++++ Source excerpt ++++

# Survival > Primitive Skills & Technology >  Throwing Sticks

## Foxman

Does anybody ever hunt with throwing sticks anymore? Not boomeranges or spears. Good old throwing sticks like the one in this picture http://www.hawaiiancollectibles.com/.../GameStick.jpg Mine is about 3' long and almost 3 pounds. I can hit an object from up to 15 feet away with enough accuracy and force to probably be able to kill a small animal. But I'm not trying it until I can do so well that I know I can kill at least a rabbit from 20 yards. I remember on Man vs. Wild, Bear Grylls making a throwing stick, and he talked about the Hopi using this weapon for hunting for many many years.

----------


## Sam

> Does anybody ever hunt with throwing sticks anymore? Not boomeranges or spears. Good old throwing sticks like the one in this picture http://www.hawaiiancollectibles.com/.../GameStick.jpg Mine is about 3' long and almost 3 pounds. I can hit an object from up to 15 feet away with enough accuracy and force to probably be able to kill a small animal. But I'm not trying it until I can do so well that I know I can kill at least a rabbit from 20 yards. I remember on Man vs. Wild, Bear Grylls making a throwing stick, and he talked about the Hopi using this weapon for hunting for many many years.


 What about the sling, it was good enough for David? I think if the stick works for you it works for me.
-Sam

----------


## Foxman

Oh yeah. There are a crapload of throwing weapons that you could use. My personal favorite though is the throwing stick. This catagory page on wikipedia has a good number of different weapons, and i'm sure if you typed one of them in your browswer you'd get instructions on how to get, make, and/or use them. http://en.wikipedia.org/wiki/Category:Throwing_weapons my favorite non-lethal weapon on there is the Bolas. Those look like a heckload of fun :]

----------


## Sam

> Oh yeah. There are a crapload of throwing weapons that you could use. My personal favorite though is the throwing stick. This catagory page on wikipedia has a good number of different weapons, and i'm sure if you typed one of them in your browswer you'd get instructions on how to get, make, and/or use them. http://en.wikipedia.org/wiki/Category:Throwing_weapons my favorite non-lethal weapon on there is the Bolas. Those look like a heckload of fun :]


 The bolas can be lethal depending on where you strike (head-neck) 
-Sam

----------


## crashdive123

Foxman - the funny thing about Bear's throwing stick........there is a youtube vid out that shows him missing, and missing, and missing, and missing.  Apparently they ended up catching a rabbit, and tied it to a stake so Bear could get close enough to hit it.

----------


## Foxman

I know... But I just mentioned that because of the background of the weapon. I don't really know if I trust bear completely.

++++ Listed entries ++++

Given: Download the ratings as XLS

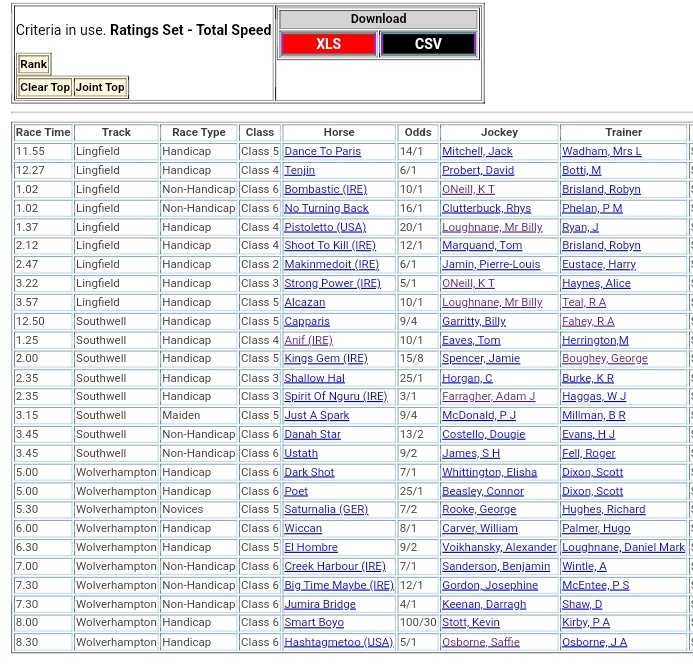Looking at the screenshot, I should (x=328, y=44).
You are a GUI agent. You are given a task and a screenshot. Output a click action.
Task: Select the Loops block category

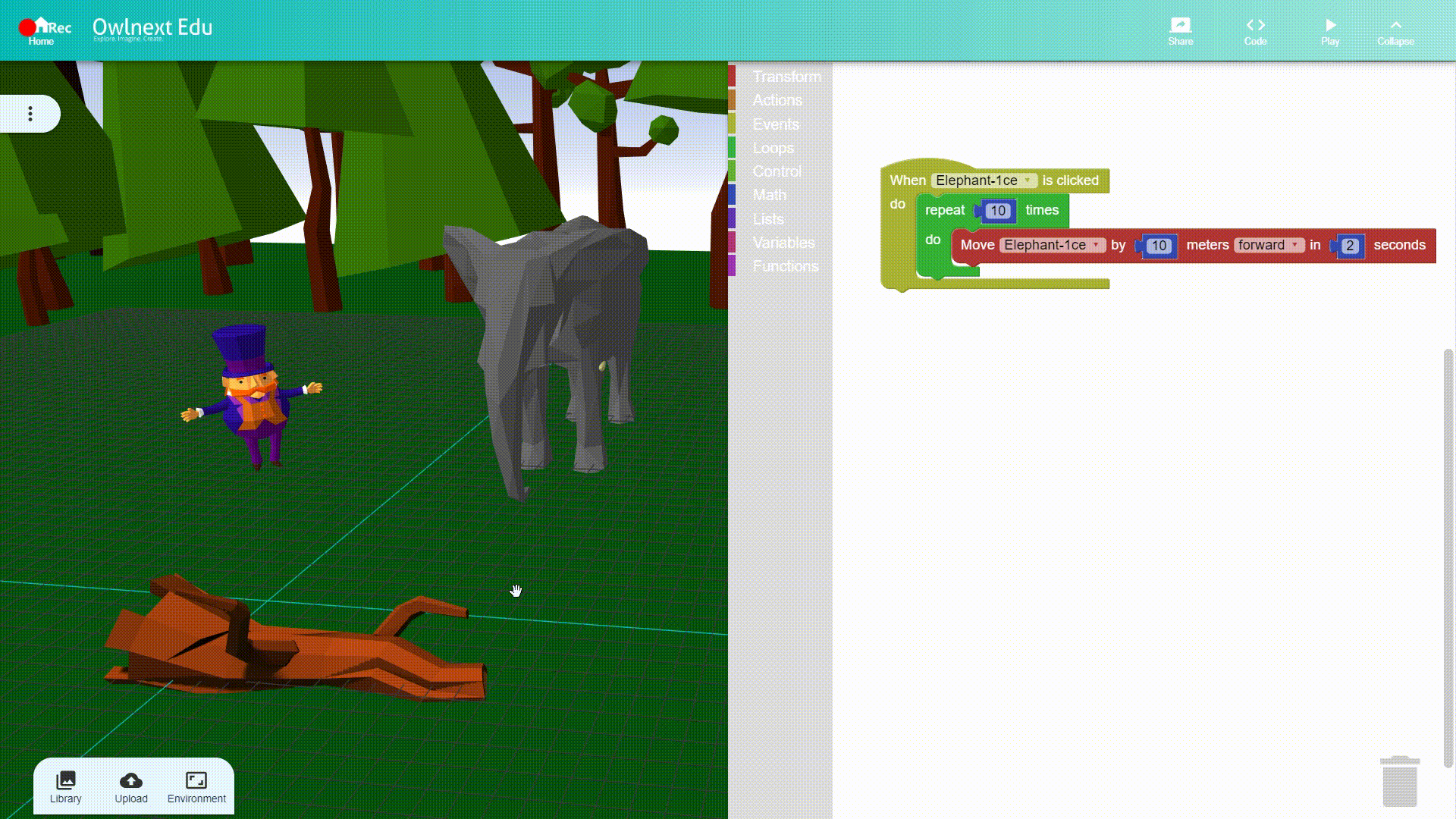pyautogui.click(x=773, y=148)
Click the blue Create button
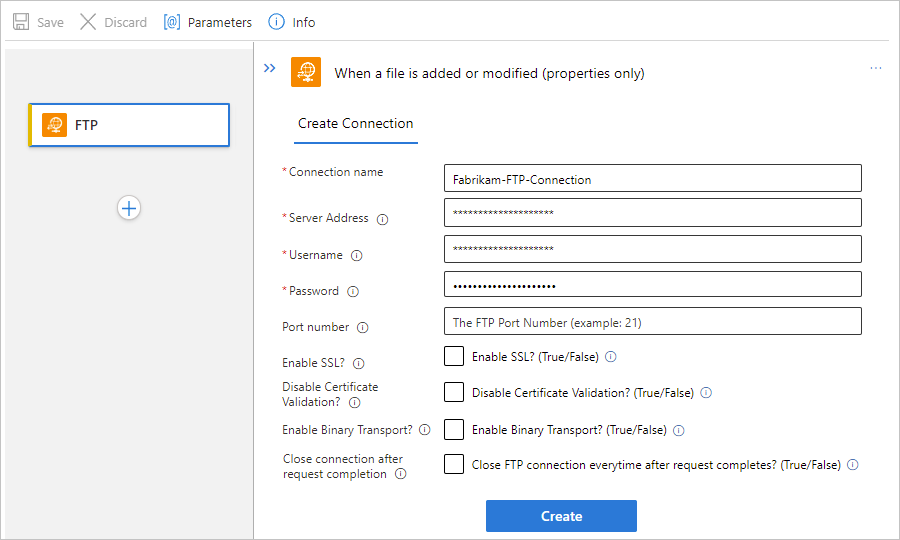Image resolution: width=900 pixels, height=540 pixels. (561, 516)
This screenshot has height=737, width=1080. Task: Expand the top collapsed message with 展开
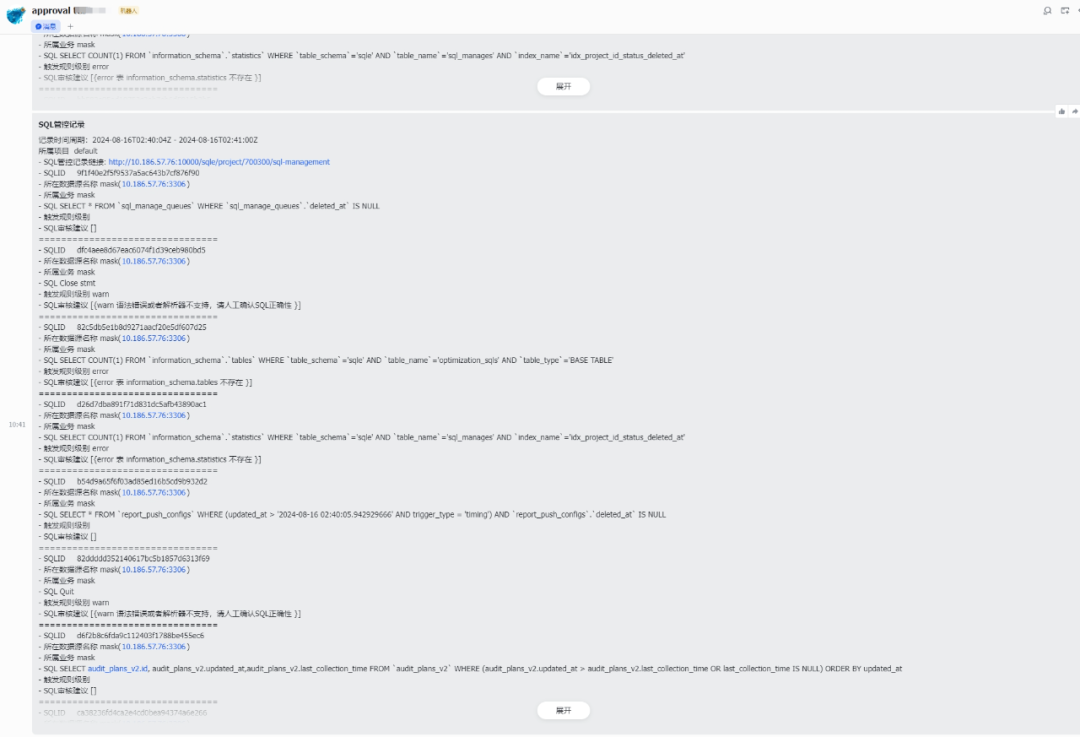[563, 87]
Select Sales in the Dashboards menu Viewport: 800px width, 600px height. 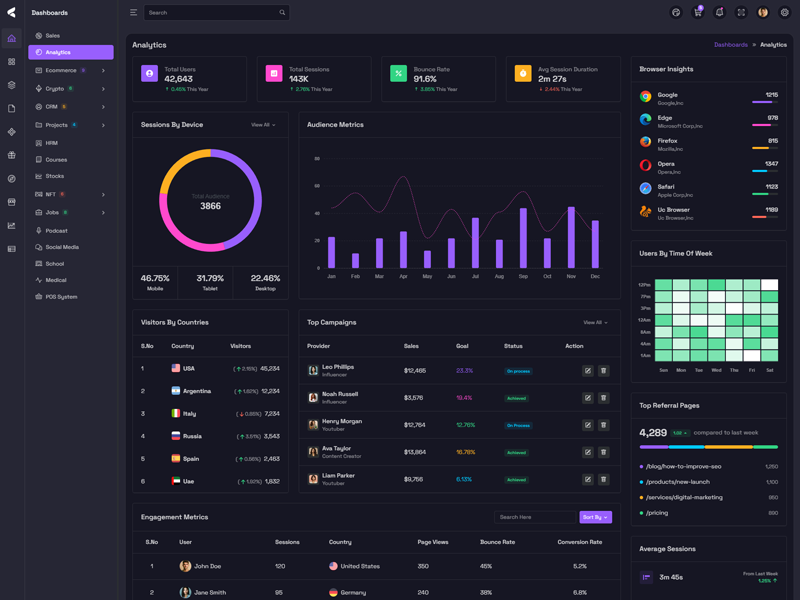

++++
++++ Listed entries ++++

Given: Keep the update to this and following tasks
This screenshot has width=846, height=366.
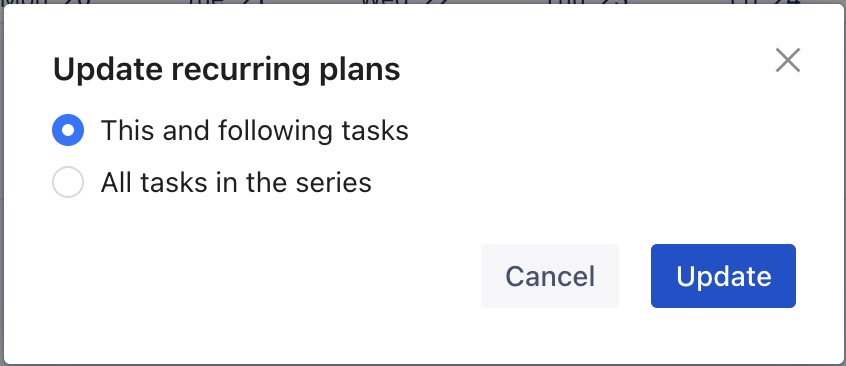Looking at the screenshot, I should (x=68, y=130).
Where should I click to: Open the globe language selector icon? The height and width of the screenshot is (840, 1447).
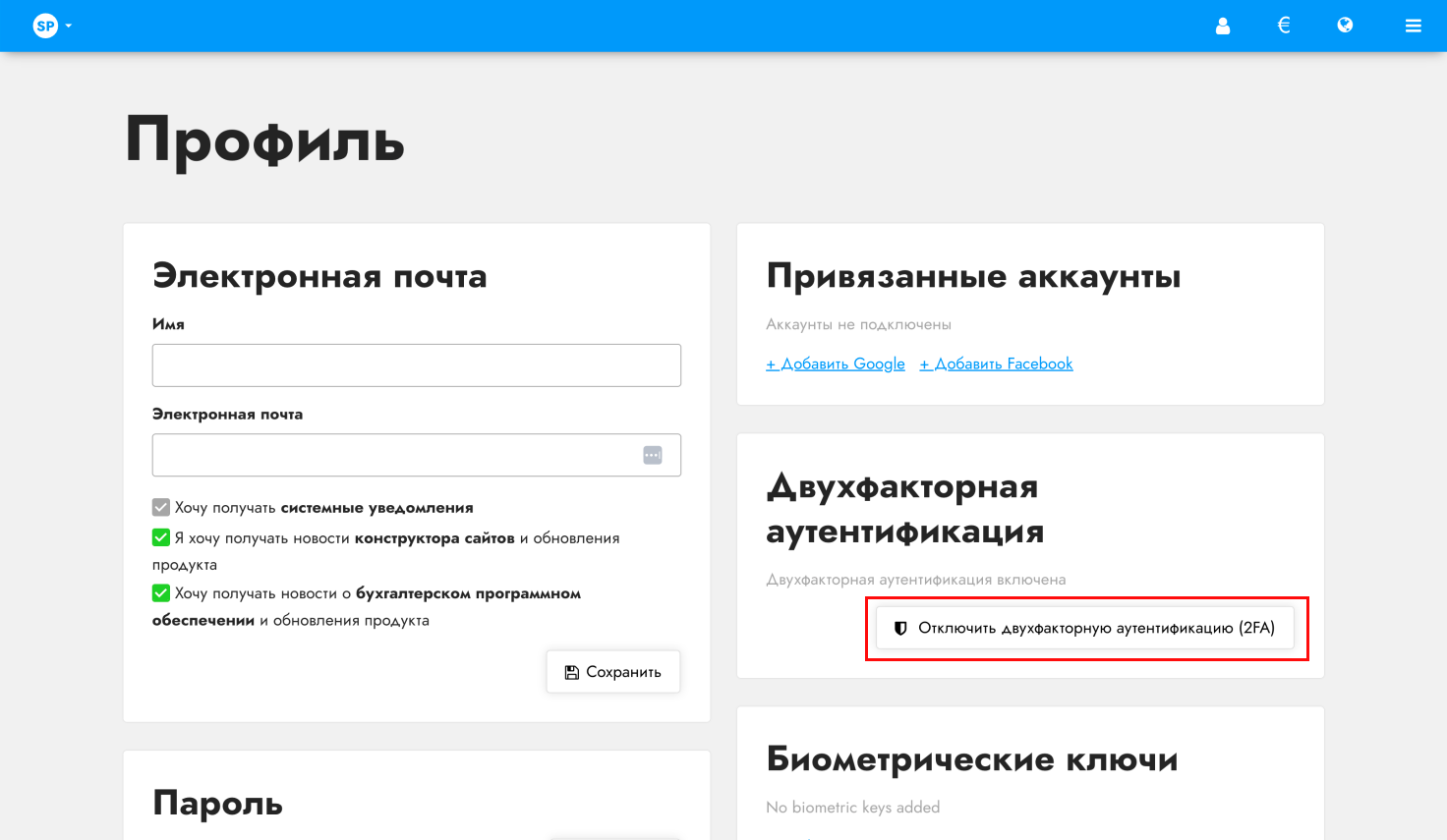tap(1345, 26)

++++
++++ Listed entries ++++

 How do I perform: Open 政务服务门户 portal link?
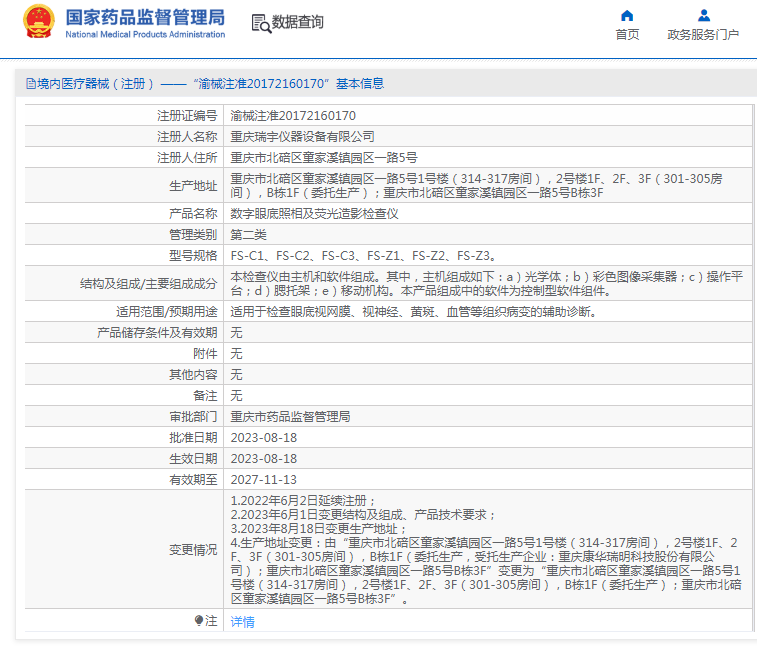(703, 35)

++++

Exercise: Carry on the forum thread about hunting with throwing sticks, picking up after its final post.

Answer for the task:
----------


## snakeman

I like to use a throwing stick every now and then but I could hit the inside of a barn with it. It's a slightly curved cedar stick. I think a sling is more lethal but it took me a long time to get accurate. A throwing stick is probably one of the simplest weapons out there. As for bolas, They are good for waterfowl and birds just to bring them down from flight. Ancient asians used a weapon kind of like bolas except with one weight and threw it in combat.

----------


## crashdive123

Do you know what you call a boomerang that won't come back?   A stick.

----------


## Foxman

My stick broke today... but I expected it. It was just a piece of cherry that I found on the ground... It's not to sturdy... I'm going to make one out of cedar or hardwood. Maybe oak. I plan to have a lot of throwing weapons before the month is over. Later on I'lll start a new thread about them.

----------


## Manio

Why, not just grab a bunch of sticks, and throw until you kill?

----------


## crashdive123

OK - I'll ask.  Why? and what for?

----------


## Manio

If your lucky, one stick might be big enough the smash in the head of the rabbit. The others that don't do crap, the rabbit could sit all confused until the big one brings it down.
---
Sarcasm aside, wouldn't more be the better?

----------


## crashdive123

I guess I'm just wondering if you're going around killing animals for no reason.  In three different threads you've talked about killing bluejays, rabbits, squirrels, chipmonks, and others.  If you need to take an animal to survive, then by all means do so.  Try to take it quickly as possible out of respect for the animal.  Maybe I'm reading some of the posts wrong, but it almost sounds like you want to kill them for fun.

----------


## Sarge47

> I guess I'm just wondering if you're going around killing animals for no reason.  In three different threads you've talked about killing bluejays, rabbits, squirrels, chipmonks, and others.  If you need to take an animal to survive, then by all means do so.  Try to take it quickly as possible out of respect for the animal.  Maybe I'm reading some of the posts wrong, but it almost sounds like you want to kill them for fun.


More like we're being played. :Cool:

----------


## crashdive123

Oh, I started thinking that quite some time ago.  I figured if not, maybe some learning can take place and if so, maybe somebody else will learn.  Either way it's not skin off my nose.  (Besides, I told WE I would play nice :Big Grin: )

----------


## laughing beetle

> I guess I'm just wondering if you're going around killing animals for no reason.  In three different threads you've talked about killing bluejays, rabbits, squirrels, chipmonks, and others.  If you need to take an animal to survive, then by all means do so.  Try to take it quickly as possible out of respect for the animal.  Maybe I'm reading some of the posts wrong, but it almost sounds like you want to kill them for fun.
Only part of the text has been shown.